Блисс держалась бесстрастно, когда дверь с шумом закрылась позади неё. Она прислонилась к стене и скрестила руки на груди. Девушка не сводила глаз с Блисс.
– Вы не боитесь меня, – прошептала она. Её голос был мягким и слабым.
– А должна ли? – Спросила Блисс.
– Они все боятся меня, – сказала она тихо, взявшись за матрас.
Простынь оказалась рваной, а наволочки не было.
– Я слышала. – Блисс оглядела пустую комнату. Не было ничего, кроме матраса на полу. Ни книг, ни фотографий, ни даже окна. Как долго девушка жила так? – Как Вас зовут?
– Пятнадцать. – Её голос был тихим и приглушенным, побеждённым и грустным.

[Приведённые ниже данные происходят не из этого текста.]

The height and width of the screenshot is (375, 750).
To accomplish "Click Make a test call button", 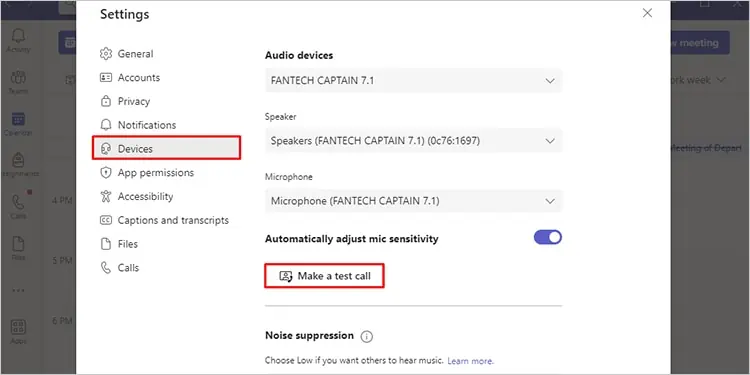I will [x=324, y=276].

– Это то, как они называют Вас.
– Верно.
– Как Ваше настоящее имя?
– Я не знаю. – Она покачала головой. – Если бы я знала, меня бы не было здесь.
– Почему Вы здесь? – Блисс проверила записи. Пожар случился месяц назад, и девушка находилась здесь с тех пор, с небольшими изменениями или прогрессом в состоянии.
– Был пожар, – сказала девушка. – Он сжёг все.
– Вы были в доме. Что случилось в этом доме? Что с Вами случилось? – спросила Блисс.
Девушка приложила сжатые кулаки к глазам.
– Я не знаю. Я не помню.
– Я хочу помочь Вам, – сказала Блисс. – Пожалуйста.
– Никто не может мне помочь. Уже нет.
– Слушайте, я знаю, что Вы переживаете, я была в таком месте, как это. Я была в психиатрической больнице однажды. Я знаю, что это такое. Вы не должны быть здесь. Вы не должны прятаться. Позвольте мне помочь Вам, – сказала Блисс, возясь с ожерельем, которое удерживало Каменное сердце. Она взялась теребить тёмный талисман, желая держать его поближе, как будто сверкающий амулет может привлечь Гончих к ней, помочь ей найти путь. Она придвинулась ближе к девушке. – Я думаю, я знаю, что случилось... Я знаю о Гончих. Они те, кто напали на вас в ту ночь, не так ли?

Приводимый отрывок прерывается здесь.